- _Problem to solve_
Return the whole listing exactly as written.

- _Supplied material_
* * *

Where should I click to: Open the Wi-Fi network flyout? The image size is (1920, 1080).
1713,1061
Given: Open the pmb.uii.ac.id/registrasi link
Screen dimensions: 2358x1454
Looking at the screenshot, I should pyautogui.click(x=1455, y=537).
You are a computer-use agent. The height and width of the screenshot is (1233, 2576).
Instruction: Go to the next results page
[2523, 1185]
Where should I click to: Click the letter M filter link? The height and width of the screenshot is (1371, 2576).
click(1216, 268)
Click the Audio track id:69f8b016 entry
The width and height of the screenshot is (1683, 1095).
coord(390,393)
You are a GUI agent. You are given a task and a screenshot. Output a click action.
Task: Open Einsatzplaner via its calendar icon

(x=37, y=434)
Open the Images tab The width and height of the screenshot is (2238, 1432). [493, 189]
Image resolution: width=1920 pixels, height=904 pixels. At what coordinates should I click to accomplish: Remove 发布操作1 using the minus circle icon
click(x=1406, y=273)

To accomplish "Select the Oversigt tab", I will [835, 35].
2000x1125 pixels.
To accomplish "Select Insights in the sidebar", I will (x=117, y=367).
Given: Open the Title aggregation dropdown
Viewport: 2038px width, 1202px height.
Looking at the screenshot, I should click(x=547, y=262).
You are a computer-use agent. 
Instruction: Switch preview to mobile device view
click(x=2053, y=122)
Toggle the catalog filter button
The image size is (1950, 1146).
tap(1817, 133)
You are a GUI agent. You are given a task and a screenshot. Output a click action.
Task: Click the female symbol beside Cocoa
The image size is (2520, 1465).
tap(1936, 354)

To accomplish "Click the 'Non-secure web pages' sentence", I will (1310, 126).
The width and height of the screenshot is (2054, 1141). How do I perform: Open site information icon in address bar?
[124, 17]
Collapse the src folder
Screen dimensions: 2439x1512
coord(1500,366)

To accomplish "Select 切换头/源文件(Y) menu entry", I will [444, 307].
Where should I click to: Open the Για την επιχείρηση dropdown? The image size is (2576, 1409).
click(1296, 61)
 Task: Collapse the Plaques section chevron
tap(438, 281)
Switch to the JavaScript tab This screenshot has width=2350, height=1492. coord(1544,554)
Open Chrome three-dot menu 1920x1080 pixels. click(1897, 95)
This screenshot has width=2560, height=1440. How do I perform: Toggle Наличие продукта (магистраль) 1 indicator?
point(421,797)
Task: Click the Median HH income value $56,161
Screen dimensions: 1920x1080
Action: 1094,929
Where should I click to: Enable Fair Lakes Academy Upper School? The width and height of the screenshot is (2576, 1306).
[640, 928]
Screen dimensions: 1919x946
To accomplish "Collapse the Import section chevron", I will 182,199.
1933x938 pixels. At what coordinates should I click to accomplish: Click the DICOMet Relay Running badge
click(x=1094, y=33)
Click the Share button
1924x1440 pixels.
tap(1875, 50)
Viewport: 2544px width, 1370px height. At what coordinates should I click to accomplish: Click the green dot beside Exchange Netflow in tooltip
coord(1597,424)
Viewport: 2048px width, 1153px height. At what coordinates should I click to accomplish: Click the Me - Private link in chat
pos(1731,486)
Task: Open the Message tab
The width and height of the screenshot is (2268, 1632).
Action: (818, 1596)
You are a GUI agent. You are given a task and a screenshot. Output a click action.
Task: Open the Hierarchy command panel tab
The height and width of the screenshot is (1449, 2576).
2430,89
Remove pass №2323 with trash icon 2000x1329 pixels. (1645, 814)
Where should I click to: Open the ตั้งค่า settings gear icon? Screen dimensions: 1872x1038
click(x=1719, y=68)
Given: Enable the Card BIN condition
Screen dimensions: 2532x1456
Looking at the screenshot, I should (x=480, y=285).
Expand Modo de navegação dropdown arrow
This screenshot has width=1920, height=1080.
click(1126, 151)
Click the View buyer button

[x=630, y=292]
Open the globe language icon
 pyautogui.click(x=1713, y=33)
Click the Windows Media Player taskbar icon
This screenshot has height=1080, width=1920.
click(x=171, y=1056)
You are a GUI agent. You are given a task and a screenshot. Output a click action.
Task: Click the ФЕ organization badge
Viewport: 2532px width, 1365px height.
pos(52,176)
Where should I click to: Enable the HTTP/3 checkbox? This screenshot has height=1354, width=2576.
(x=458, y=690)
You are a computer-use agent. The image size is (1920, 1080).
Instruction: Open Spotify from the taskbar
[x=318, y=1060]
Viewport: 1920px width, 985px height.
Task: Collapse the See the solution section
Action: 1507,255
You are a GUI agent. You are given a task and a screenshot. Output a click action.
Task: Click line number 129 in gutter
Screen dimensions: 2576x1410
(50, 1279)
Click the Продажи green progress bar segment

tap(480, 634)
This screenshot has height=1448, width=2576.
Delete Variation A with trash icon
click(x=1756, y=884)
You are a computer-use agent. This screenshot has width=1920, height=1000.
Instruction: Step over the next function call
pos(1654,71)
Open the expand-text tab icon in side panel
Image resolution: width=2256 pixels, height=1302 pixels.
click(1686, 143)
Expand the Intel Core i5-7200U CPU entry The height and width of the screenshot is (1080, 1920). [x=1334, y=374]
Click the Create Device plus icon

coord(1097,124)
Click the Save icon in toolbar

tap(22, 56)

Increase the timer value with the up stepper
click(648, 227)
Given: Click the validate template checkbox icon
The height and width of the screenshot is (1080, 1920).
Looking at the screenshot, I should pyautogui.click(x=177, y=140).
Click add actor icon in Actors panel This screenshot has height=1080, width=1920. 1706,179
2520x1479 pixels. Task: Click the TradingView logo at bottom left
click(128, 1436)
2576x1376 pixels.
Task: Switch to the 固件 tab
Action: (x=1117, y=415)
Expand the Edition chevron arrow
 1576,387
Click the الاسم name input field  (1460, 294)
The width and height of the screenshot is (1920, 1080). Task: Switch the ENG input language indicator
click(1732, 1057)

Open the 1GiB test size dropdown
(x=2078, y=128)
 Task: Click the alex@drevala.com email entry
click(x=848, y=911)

* * *

- _Output of the task_
Where should I click to: Open the Wi-Fi network flyout? The image size is (1920, 1080).
1713,1061
Given: Open the pmb.uii.ac.id/registrasi link
Screen dimensions: 2358x1454
Looking at the screenshot, I should pyautogui.click(x=1455, y=537).
You are a computer-use agent. The height and width of the screenshot is (1233, 2576).
Instruction: Go to the next results page
[2523, 1185]
Where should I click to: Click the letter M filter link? The height and width of the screenshot is (1371, 2576).
click(1216, 268)
Click the Audio track id:69f8b016 entry
The width and height of the screenshot is (1683, 1095).
coord(390,393)
You are a GUI agent. You are given a task and a screenshot. Output a click action.
Task: Open Einsatzplaner via its calendar icon

(x=37, y=434)
Open the Images tab The width and height of the screenshot is (2238, 1432). [493, 189]
Image resolution: width=1920 pixels, height=904 pixels. At what coordinates should I click to accomplish: Remove 发布操作1 using the minus circle icon
click(x=1406, y=273)

To accomplish "Select the Oversigt tab", I will [835, 35].
2000x1125 pixels.
To accomplish "Select Insights in the sidebar", I will (x=117, y=367).
Given: Open the Title aggregation dropdown
Viewport: 2038px width, 1202px height.
Looking at the screenshot, I should click(x=547, y=262).
You are a computer-use agent. 
Instruction: Switch preview to mobile device view
click(x=2053, y=122)
Toggle the catalog filter button
The image size is (1950, 1146).
tap(1817, 133)
You are a GUI agent. You are given a task and a screenshot. Output a click action.
Task: Click the female symbol beside Cocoa
The image size is (2520, 1465).
tap(1936, 354)

To accomplish "Click the 'Non-secure web pages' sentence", I will (1310, 126).
The width and height of the screenshot is (2054, 1141). How do I perform: Open site information icon in address bar?
[124, 17]
Collapse the src folder
Screen dimensions: 2439x1512
coord(1500,366)

To accomplish "Select 切换头/源文件(Y) menu entry", I will [444, 307].
Where should I click to: Open the Για την επιχείρηση dropdown? The image size is (2576, 1409).
click(1296, 61)
 Task: Collapse the Plaques section chevron
tap(438, 281)
Switch to the JavaScript tab This screenshot has width=2350, height=1492. coord(1544,554)
Open Chrome three-dot menu 1920x1080 pixels. click(1897, 95)
This screenshot has width=2560, height=1440. How do I perform: Toggle Наличие продукта (магистраль) 1 indicator?
point(421,797)
Task: Click the Median HH income value $56,161
Screen dimensions: 1920x1080
Action: 1094,929
Where should I click to: Enable Fair Lakes Academy Upper School? The width and height of the screenshot is (2576, 1306).
[640, 928]
Screen dimensions: 1919x946
To accomplish "Collapse the Import section chevron", I will 182,199.
1933x938 pixels. At what coordinates should I click to accomplish: Click the DICOMet Relay Running badge
click(x=1094, y=33)
Click the Share button
1924x1440 pixels.
tap(1875, 50)
Viewport: 2544px width, 1370px height. At what coordinates should I click to accomplish: Click the green dot beside Exchange Netflow in tooltip
coord(1597,424)
Viewport: 2048px width, 1153px height. At what coordinates should I click to accomplish: Click the Me - Private link in chat
pos(1731,486)
Task: Open the Message tab
The width and height of the screenshot is (2268, 1632).
Action: (818, 1596)
You are a GUI agent. You are given a task and a screenshot. Output a click action.
Task: Open the Hierarchy command panel tab
The height and width of the screenshot is (1449, 2576).
2430,89
Remove pass №2323 with trash icon 2000x1329 pixels. (1645, 814)
Where should I click to: Open the ตั้งค่า settings gear icon? Screen dimensions: 1872x1038
click(x=1719, y=68)
Given: Enable the Card BIN condition
Screen dimensions: 2532x1456
Looking at the screenshot, I should (x=480, y=285).
Expand Modo de navegação dropdown arrow
This screenshot has width=1920, height=1080.
click(1126, 151)
Click the View buyer button

[x=630, y=292]
Open the globe language icon
 pyautogui.click(x=1713, y=33)
Click the Windows Media Player taskbar icon
This screenshot has height=1080, width=1920.
click(x=171, y=1056)
You are a GUI agent. You are given a task and a screenshot. Output a click action.
Task: Click the ФЕ organization badge
Viewport: 2532px width, 1365px height.
pos(52,176)
Where should I click to: Enable the HTTP/3 checkbox? This screenshot has height=1354, width=2576.
(x=458, y=690)
You are a computer-use agent. The image size is (1920, 1080).
Instruction: Open Spotify from the taskbar
[x=318, y=1060]
Viewport: 1920px width, 985px height.
Task: Collapse the See the solution section
Action: 1507,255
You are a GUI agent. You are given a task and a screenshot. Output a click action.
Task: Click line number 129 in gutter
Screen dimensions: 2576x1410
(50, 1279)
Click the Продажи green progress bar segment

tap(480, 634)
This screenshot has height=1448, width=2576.
Delete Variation A with trash icon
click(x=1756, y=884)
You are a computer-use agent. This screenshot has width=1920, height=1000.
Instruction: Step over the next function call
pos(1654,71)
Open the expand-text tab icon in side panel
Image resolution: width=2256 pixels, height=1302 pixels.
click(1686, 143)
Expand the Intel Core i5-7200U CPU entry The height and width of the screenshot is (1080, 1920). [x=1334, y=374]
Click the Create Device plus icon

coord(1097,124)
Click the Save icon in toolbar

tap(22, 56)

Increase the timer value with the up stepper
click(648, 227)
Given: Click the validate template checkbox icon
The height and width of the screenshot is (1080, 1920).
Looking at the screenshot, I should pyautogui.click(x=177, y=140).
Click add actor icon in Actors panel This screenshot has height=1080, width=1920. 1706,179
2520x1479 pixels. Task: Click the TradingView logo at bottom left
click(128, 1436)
2576x1376 pixels.
Task: Switch to the 固件 tab
Action: (x=1117, y=415)
Expand the Edition chevron arrow
 1576,387
Click the الاسم name input field  (1460, 294)
The width and height of the screenshot is (1920, 1080). Task: Switch the ENG input language indicator
click(1732, 1057)

Open the 1GiB test size dropdown
(x=2078, y=128)
 Task: Click the alex@drevala.com email entry
click(x=848, y=911)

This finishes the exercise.